Storage Basics: SCSI Part IIIn this the second article on Storage Basics, we continue our look at the Small Computer Systems Interface (SCSI), focusing on implementation considerations such as signaling, termination and connector types. We'll start by looking at SCSI signaling.
The manner in which data is transmitted across a SCSI bus is defined by the method of signaling used. There are three types of SCSI signaling that can be used: High-voltage differential (HVD), Low-voltage differential (LVD) and Single Ended (SE).
HVD has been around since the earliest SCSI specifications (SCSI standards were discussed in SCSI Basics Part 1) and found popularity primarily due to the fact that HVD offers significant signal integrity, which allows for the utilizaton of longer cables without data loss or corruption. To give an example, Ultra2 SCSI using HVD can use cables up to 25 meters in length before the signal begins to corrupt, whereas Ultra2 SCSI using LVD can only use 12-meter cables.

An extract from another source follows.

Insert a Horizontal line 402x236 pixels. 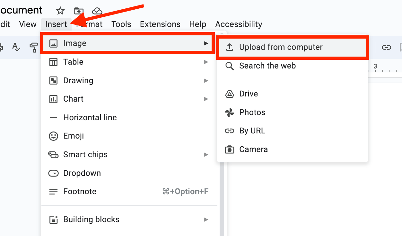click(129, 118)
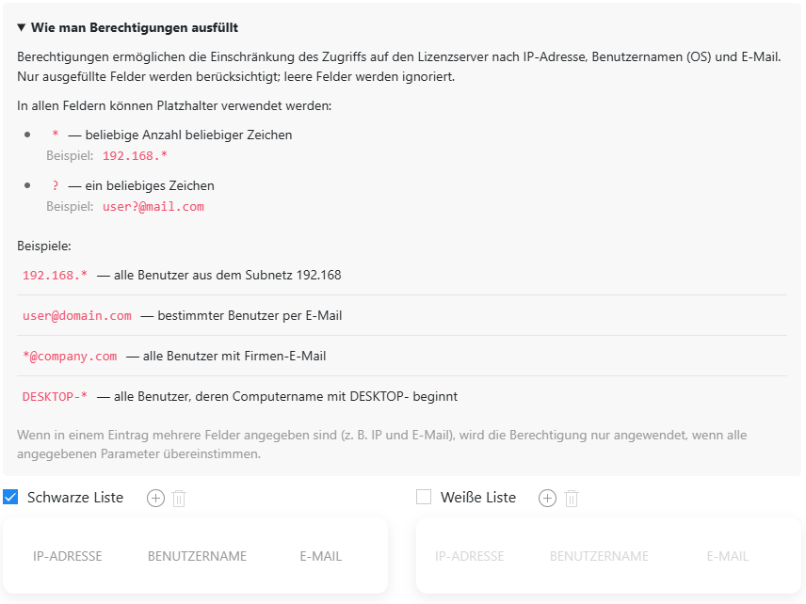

However, for a couple of reasons, the ability to accommodate longer cables was not enough to make HVD the signaling method of choice. First, HVD uses two wires for each signal to increase signal integrity, making HVD expensive to implement and at the same time increasing its power requirements. The second reason is that in a practical situation, running a SCSI cable 25 meters is rarely necessary.